Resistance to the two antimicrobial classes important for treating Campylobacter infections in humans is highlighted below.
Quinolones such as the fluoroquinolone, ciprofloxacin, are effective treatments for human campylobacteriosis. Fluoroquinolones were first approved for used in poultry in the United States in 1995 for control of mortality associated with E. coli. Because of concerns about increasing fluoroquinolone resistance among Campylobacter in both animal and human hosts, approvals for sarafloxacin and enrofloxacin use in poultry were withdrawn in April 2001 and September 2005, respectively.
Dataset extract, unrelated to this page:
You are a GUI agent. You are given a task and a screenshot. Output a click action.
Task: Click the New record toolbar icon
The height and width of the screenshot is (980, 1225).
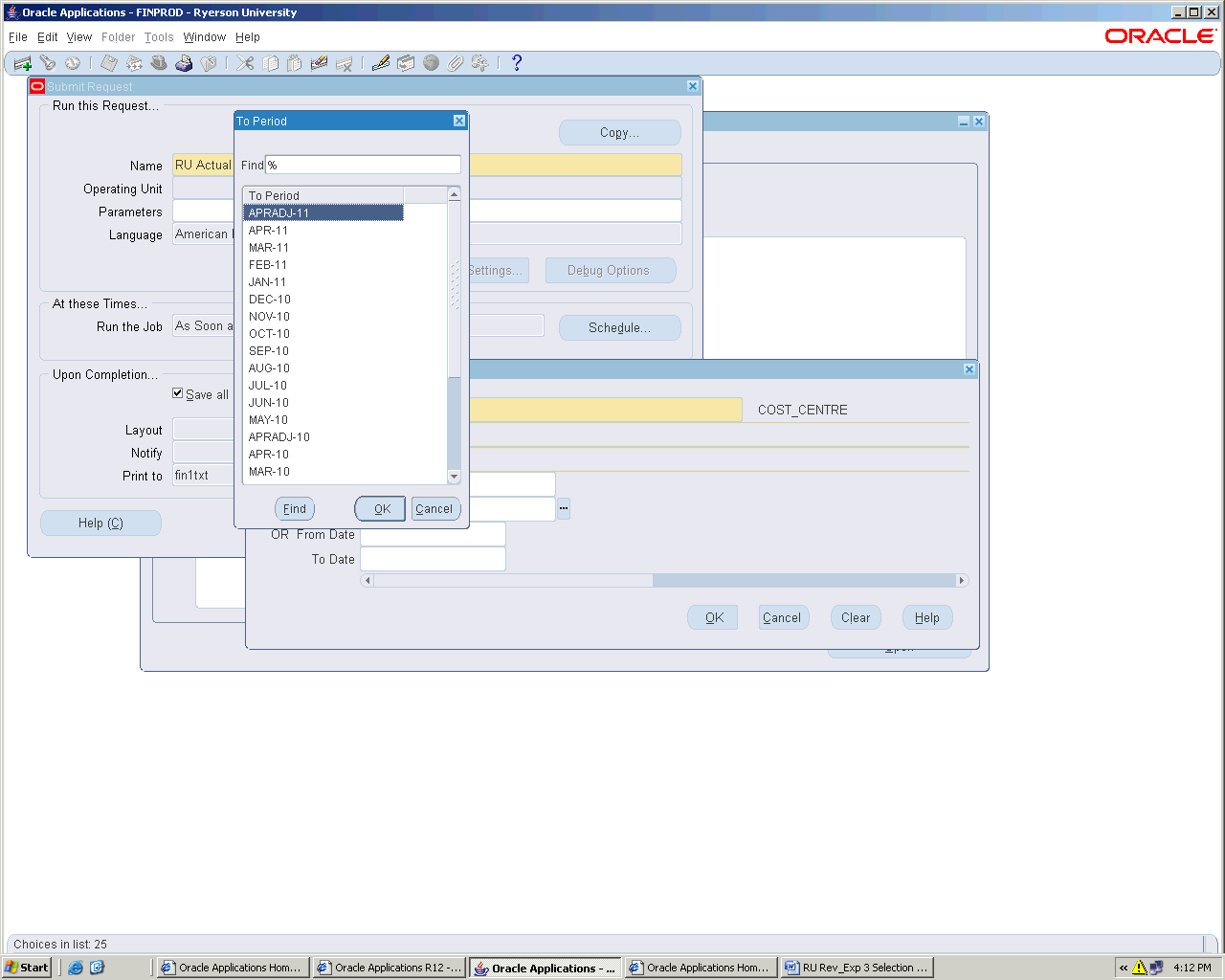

See http://www.fda.gov/AnimalVeterinary/SafetyHealth/RecallsWithdrawals/ucm042004.htm
• In 2009, ciprofloxacin resistance in C. jejuni from humans was 23%, a slight decrease from a peak of 25.8% in 2007, but still higher than 2005 (21.5%) when enrofloxacin approval was withdrawn.
• The percentage of ciprofloxacin-resistant C. jejuni from CB increased from 14.6% in 2008 to 21.1% in 2009. This is the first notable increase since withdrawal of enrofloxacin use in poultry.
• Ciprofloxacin resistance of C. jejuni isolates from chickens at slaughter declined from 32.1% in 2008 to 19.7% in 2009. The lowest resistance was in 2005 (8.8%).
• In C. coli isolates from humans, resistance to ciprofloxacin was 21.7% in 2009, a decline from 30% in 2008.
• In chicken isolates, ciprofloxacin resistance increased from 14.3% in 2008 to 22.2% in 2009. Resistance decreased in the three previous years (2006-2008), following enrofloxacin withdraw.
• Ciprofloxacin resistance in C. coli isolates from CB declined to 18.4% in 2009 from 20.4% in 2008. The lowest resistance observed since the FDA’s withdrawal of enrofloxacin approval.
• Erythromycin resistance in C. jejuni from humans has remained below 3% since testing began.
• In retail poultry and chickens at slaughter, erythromycin resistance has remained relatively low in C. jejuni.
• Among retail poultry and chickens at slaughter, erythromycin resistance is generally higher in C. coli than in C. jejuni.